La réforme du marché du carbone pourrait attendre 2018

2018 pourrait être la date de début des réformes du système d'échange de quotas d'émissions. [Stefano F/Flickr]

Les représentants politiques de l’UE peinent à se mettre d’accord sur la date de début des réformes du système européen d’échange de quotas d’émissions (ETS).

La Commission européenne a proposé de supprimer des centaines de millions de crédits carbone excédentaires du système d’échange à partir de 2021, histoire de doper les prix du carbone et d’inciter l’industrie à passer aux énergies renouvelables.

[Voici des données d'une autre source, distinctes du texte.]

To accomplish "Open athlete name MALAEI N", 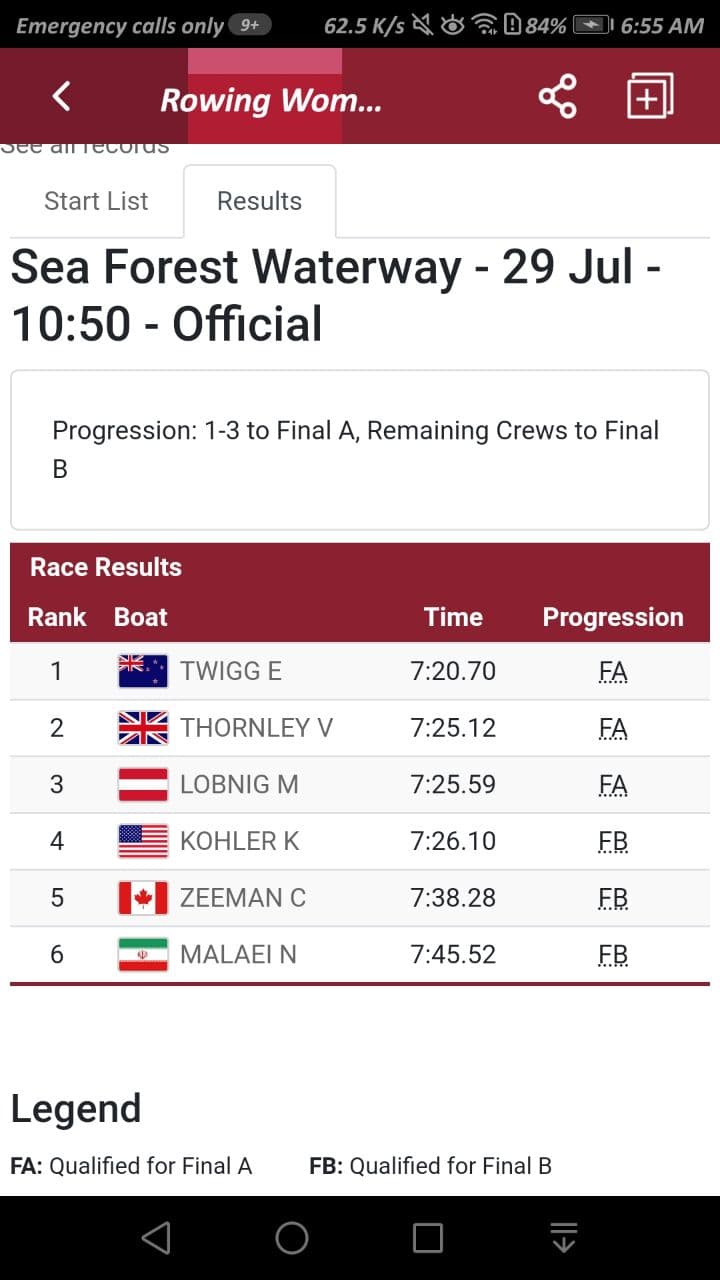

Le Royaume-Uni et l’Allemagne, qui soutiennent une production zéro-carbone basée sur le nucléaire et les énergies renouvelables, veulent avancer ce projet à 2017. Des entreprises comme E.ON, à la recherche d’investissements, veulent également avancer la réforme.

À l’inverse, pour les industries gourmandes en énergie et la Pologne, qui dépend fortement du charbon, la première proposition semble déjà bien proche.

La commission Environnement du Parlement européen prépare quant à elle le vote du 24 février sur la réforme du marché.

Une série provisoire d’amendements, consultés par Reuters, indique que  les réformes pourraient démarrer au 31 décembre 2018. Selon des sources au Parlement, de plus en plus d’eurodéputés seraient en faveur de cette date, même si les Libéraux et les Verts se battent encore pour 2017.

Les quotas du marché de carbone cotent environ 7 euros par tonne, soit loin des 30 € historiques, atteints en 2006.

L’ETS a été créé pour faire payer les pollueurs pour leurs émissions, mais un excédent de plus de 2 milliards de crédits carbone lié à la crise économique a fait s’écrouler le marché.

Des sources parlementaires ont indiqué qu’un compromis sur la date butoir pourrait être trouvé la semaine prochaine lors des réunions préparatoires des différents groupes parlementaires. Si la commission de l’environnement s’accorde sur cette date, il sera ensuite voté par le Parlement dans son ensemble et par les États membres.

« Une réserve de stabilité du marché sera établie en 2018 et devrait être opérationnelle d’ici le 31 décembre 2018 », propose un amendement parlementaire provisoire, faisant ainsi référence au projet de mettre des centaines de millions de quotas en réserve. Si la demande augmente, alors ils seront remis en circulation.

Un document de travail rédigé pour une réunion à huis clos des représentants des États membres propose que des quotas d’une valeur de 900 millions ne soient pas mis aux enchères, mais plutôt placés en réserve.

Plus de 50 entreprises et d’organismes industriels, dont E.ON, Alstom et Fortum, ont écrit aux eurodéputés pour demander que la réforme ne démarre pas plus tard que 2017.